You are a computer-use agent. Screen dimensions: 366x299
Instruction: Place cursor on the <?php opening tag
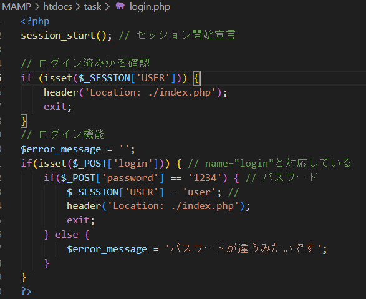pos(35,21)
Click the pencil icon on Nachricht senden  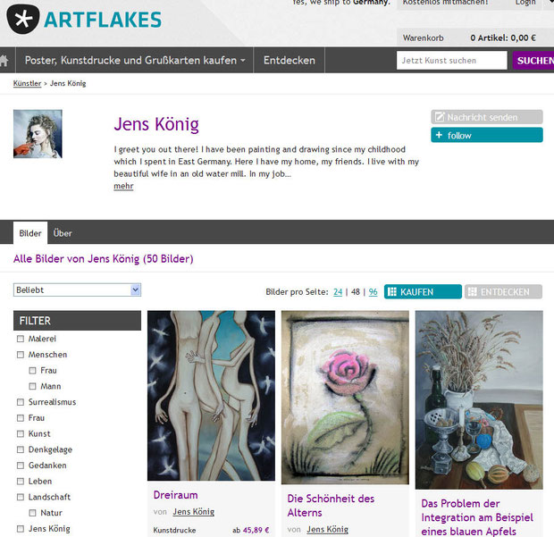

==

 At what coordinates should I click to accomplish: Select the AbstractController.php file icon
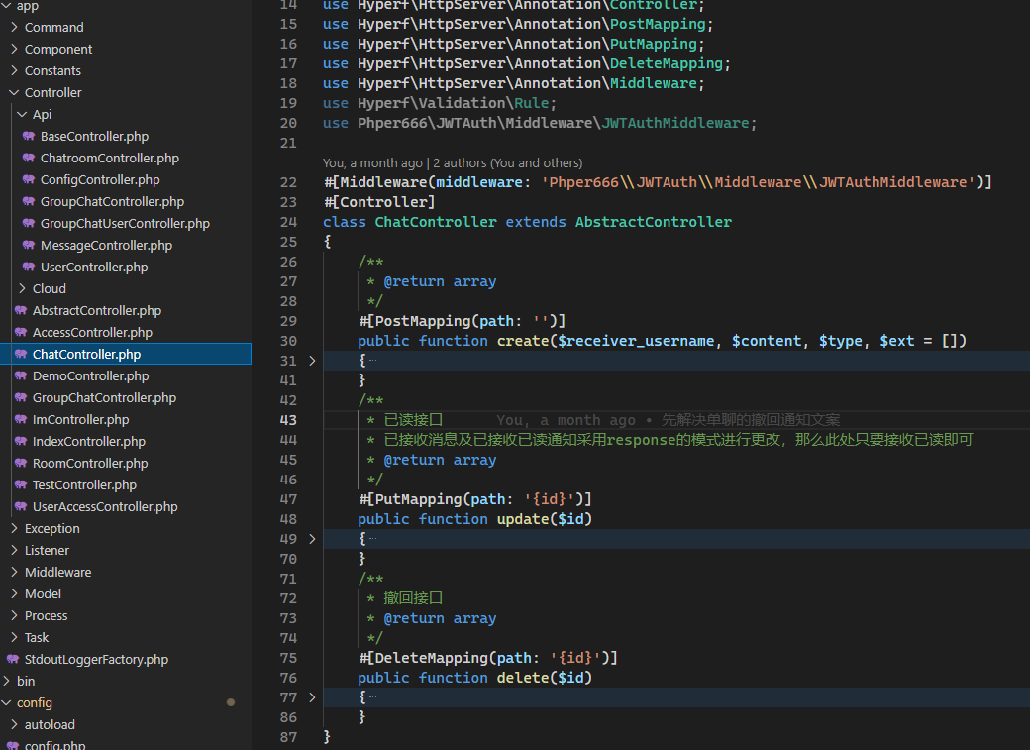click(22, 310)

[What is needed]: Your answer must be the lines above from the one holding "Instruction: Place cursor" up to and including the one holding "Click the pencil icon on Nachricht senden", exact and with no pictures.

[Reply]:
Instruction: Place cursor on the <?php opening tag
pos(35,21)
Click the pencil icon on Nachricht senden  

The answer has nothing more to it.